Exclude the pictures, then copy all remaining records exactly.
══ Data extracts ══
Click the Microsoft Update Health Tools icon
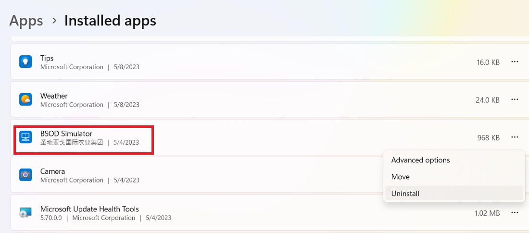The height and width of the screenshot is (233, 529). coord(25,213)

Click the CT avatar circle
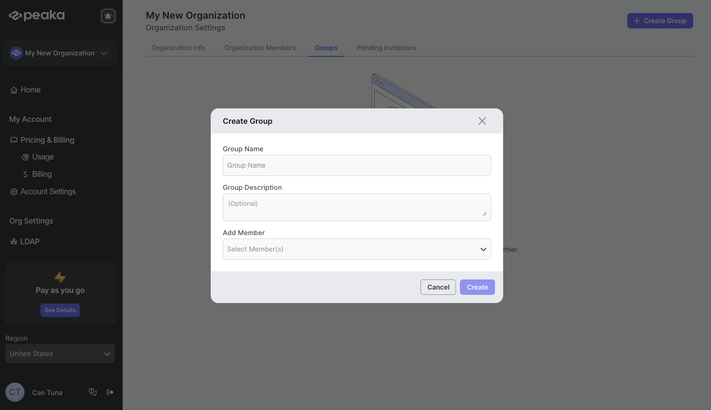coord(14,392)
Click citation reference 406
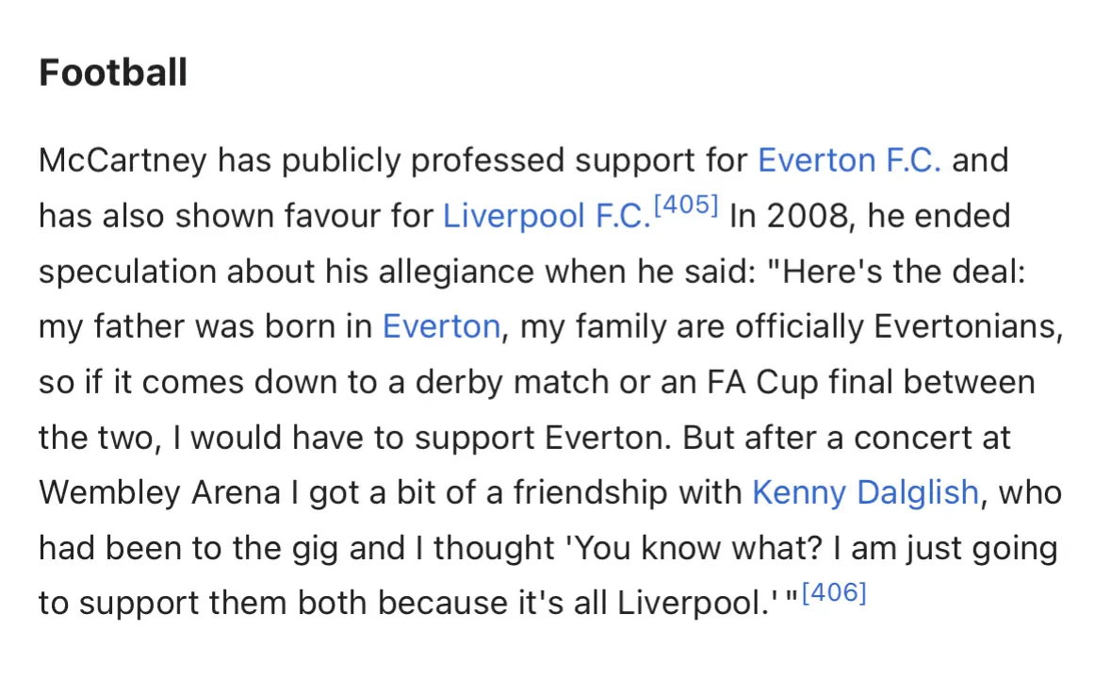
═══
# The completed task
Click the Microsoft Update Health Tools icon
The height and width of the screenshot is (233, 529). coord(25,213)

Click the CT avatar circle
coord(14,392)
Click citation reference 406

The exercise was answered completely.